На станции они пересели и поплыли на гондоле по длинному каналу мимо моста Риальто. По дороге Марко показывал особенно интересные достопримечательности, но заметил, что самое впечатляющее – еще впереди, где Дворец дожей выходит на лагуну.

– Я пообещал Генриетте, что завтра утром вместе с тобой приду в Палаццо Орфей, – продолжал он. – А после этого мы отправимся ко мне, туда, где я занимаюсь делами.

– С нетерпением жду знакомства со всем. Марко заранее заказал носильщика, и тот уже ждал их, когда супруги вышли из гондолы при скудном свете уличного фонаря. Носильщик погрузил багаж на тележку, остальные чемоданы предстояло забрать с вокзала утром. Жюльетт показалось странным, что добраться до дома Марко можно только пешком, она привыкла к парижскому транспорту. Однако, превосходной компенсацией служила удивительная для столь большого города тишина без скрежета и визга колес и завывания клаксонов. Марко шел впереди по одному из «калли», которые она увидела еще с парохода. Носильщик с тележкой тащился позади. Время от времени они проходили мимо маленьких, встроенных в стены домов, часовен со свечкой, пылающей у ног Пресвятой Девы и Младенца Иисуса. Наконец они вышли на большую площадь Кампо Сан Бенето.

– Вот и Палаццо Орфей, – Марко указал на огромное здание с изящным орнаментом на фасаде, величественно вздымающееся на фоне звездного неба. Дворец занимал почти половину площади. Великолепные готические окна во всю стену от пола до потолка отбрасывали золотые прямоугольники света на плиты мостовой.

– Какое величественное здание! Марко улыбнулся.

– Тебе оно понравится и внутри. Ну, пойдем. Наш дом находится всего в нескольких шагах отсюда.

Жюльетт всматривалась в старинные здания, расположенные на площади, следуя за Марко в маленький дворик, и думала, есть ли в Венеции хоть одно строение, на котором не лежала бы печать художественного гения мастеров прошлых столетий.

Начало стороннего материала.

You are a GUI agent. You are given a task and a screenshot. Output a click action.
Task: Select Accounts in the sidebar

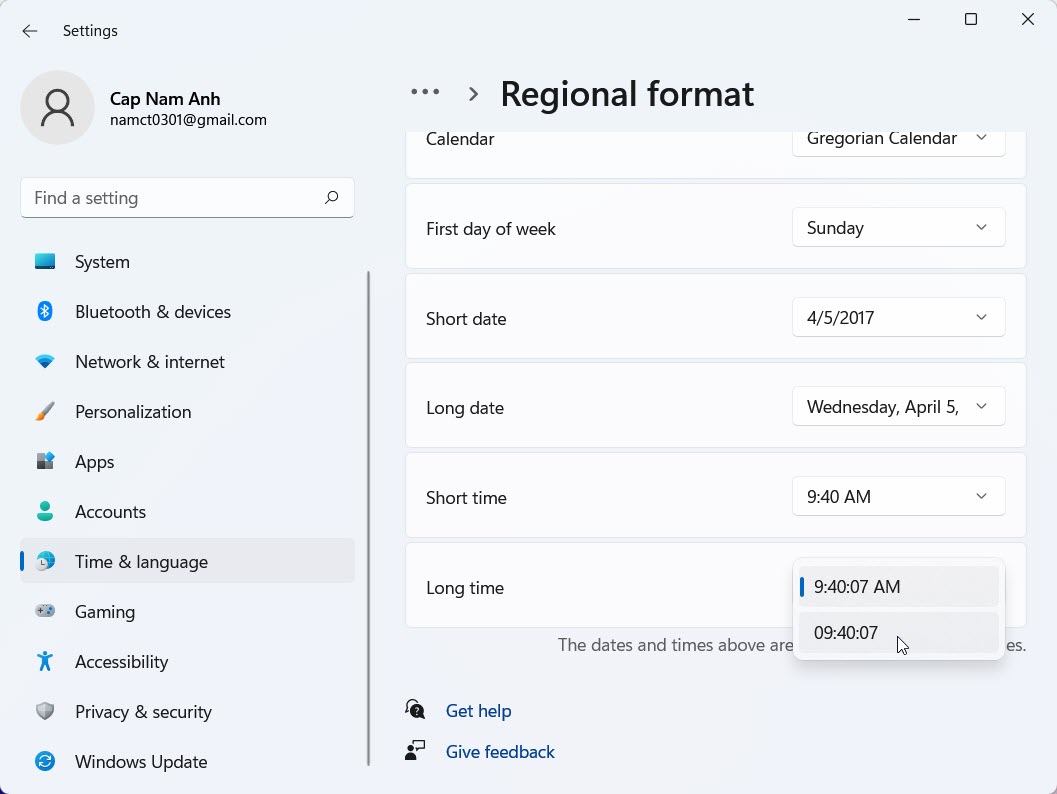coord(110,511)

– Вот и твой новый дом, Жюльетт, – Марко указал на высокое здание, выросшее перед ними из темноты. И прежде, чем она успела что-то ответить, широко раскрылась дверь, обдав их волной тепла и света, и на пороге появилась экономка Лена Реато, с минуты на минуту ожидавшая их прихода.

– Buona sera, Signor y Signora Romanelli![18] – Лена, невысокая, полногрудая пятидесятилетняя толстушка с седеющими волосами и ловкими руками женщины из народа, радушно улыбаясь, пригласила войти. – Ах! Ребеночек! Позвольте мне взять его, синьора!

Как только она взяла малыша, Мишель открыл глаза и заморгал, чем привел ее в совершенный восторг.

– О, какое чудесное дитя! Как он похож на всех Романелли, вылитый отец!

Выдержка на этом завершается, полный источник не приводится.